Source text:
Last Friday marked one year since Russia’s illegal invasion of Ukraine. All of us in the House should be proud of the support our country has provided to Ukrainians, both at home and abroad. I want to take the opportunity to thank all of our schools, colleges and universities for their steadfast support of children and young people fleeing this horrific conflict. To date, our schools have welcomed over 20,000 children from Ukraine, and in my own constituency we have welcomed over 245 children. By coincidence, one of them won my recent Christmas card competition—a very talented six-year-old called Anastasiia, whom I met along with her mother at St Joseph’s primary school in Chichester. She is thriving, which is testament to the incredible role our schools are playing to support children who have lived through something that none of us could imagine. Our nurseries, schools, colleges and universities have stood up for the people of Ukraine, and this Government and this country—and this House—will always stand with Ukraine.
I recently met students at Manchester University who are deeply concerned about the quality of student housing and, like all of us, are feeling the incredible strain of the Tory cost of living crisis. The Government’s failure to properly manage student maintenance loans will mean that students are £1,500 worse off in real terms. Can the Secretary of State tell me why the Government are punishing students like this?
Of course, we always want to support our students, and we have been increasing the maintenance loan. We have kept the fees flat as well, and we have increased the hardship fund. However, I know this is a concern, particularly in some big cities where housing costs have gone up and where perhaps there is a shortage of housing available for students as well. We do urge universities to act on this, because we have seen some crunch points where there is not enough housing, which can create pressure on students’ budgets.
Employers have developed 660 high-quality apprenticeships, including 150 in the engineering and manufacturing sector. Where employers identify the need for new and emerging skills, including in green jobs, they can work with the Institute for Apprenticeships and Technical Education, which stands ready to work with employers to introduce new apprenticeships. I would encourage JCL Glass to speak to the institute about this.
I call the shadow Secretary of State.
May I begin by joining the right hon. Lady the Secretary of State in recognising the tremendous contribution of everyone right across education in welcoming Ukrainian refugees to our country, and reiterate our commitment, right across the House, to facing down Russian aggression?
Last week, the Leader of the Opposition set out that spreading opportunity through reform of our childcare and education systems will be a central mission of the next Labour Government. By contrast, the Prime Minister fails to identify education as a priority for his Government. Can the Secretary of State explain why?

Task instructions: Based on the parliamentary exchange above, say whether each statement agrees with it, answering yes or no and quoting the words that decide it: (a) schools have taken in more than 20,000 children from Ukraine; (b) employers have developed 150 apprenticeships in total; (c) student fees have been raised.

Information shown:
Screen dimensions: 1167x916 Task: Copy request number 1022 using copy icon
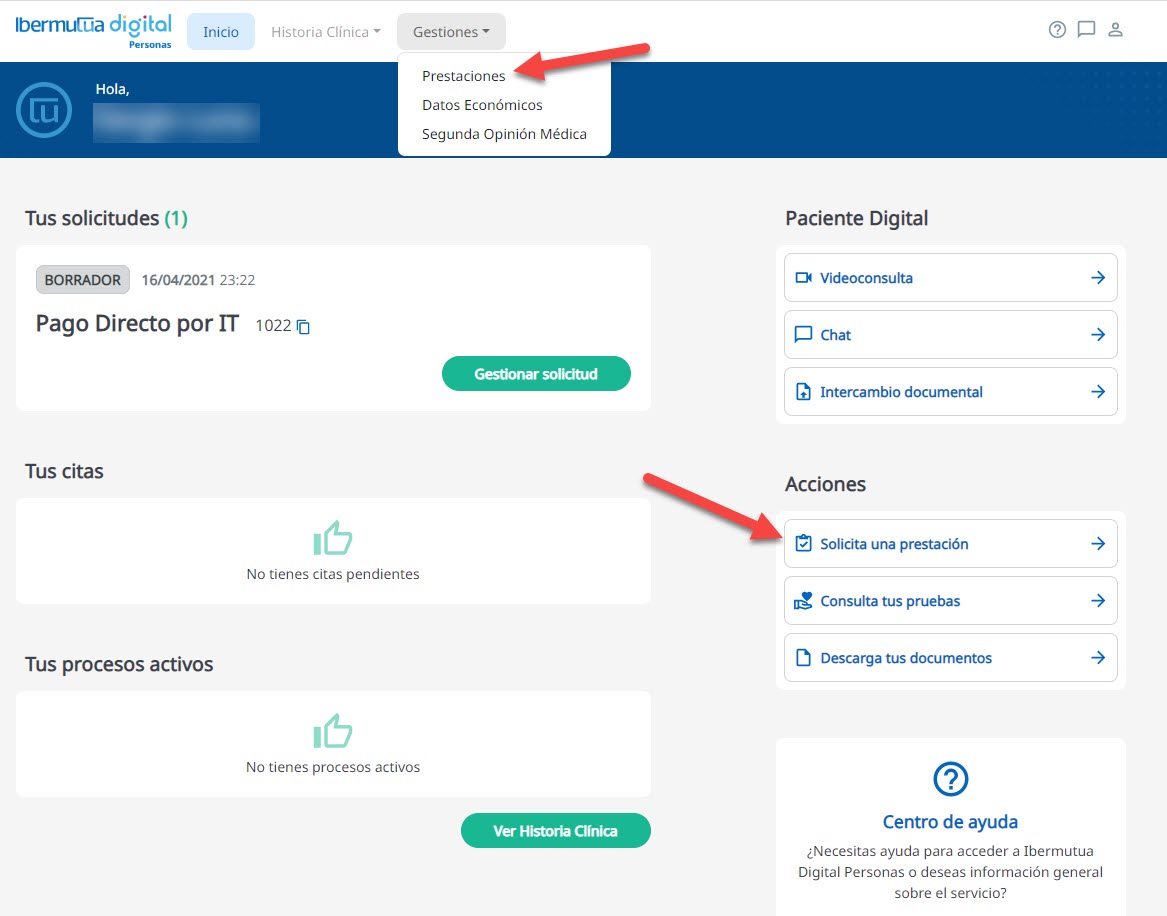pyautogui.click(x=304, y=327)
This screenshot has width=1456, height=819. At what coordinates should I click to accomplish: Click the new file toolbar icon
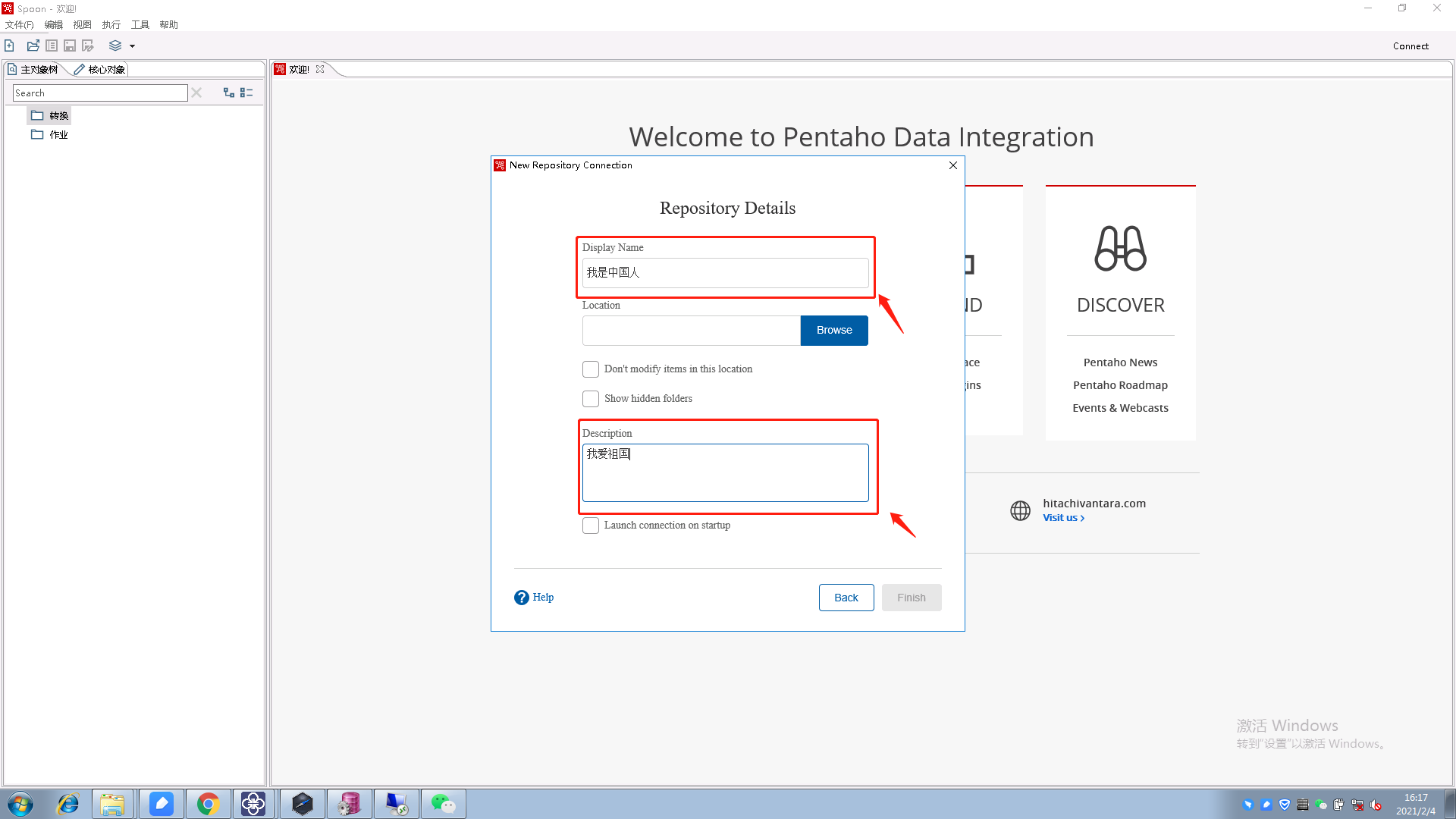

Response to the exercise:
(a) Yes: "To date, our schools have welcomed over 20,000 children from Ukraine"
(b) No: "Employers have developed 660 high-quality apprenticeships, including 150 in the engineering and manufacturing sector"
(c) No: "We have kept the fees flat as well"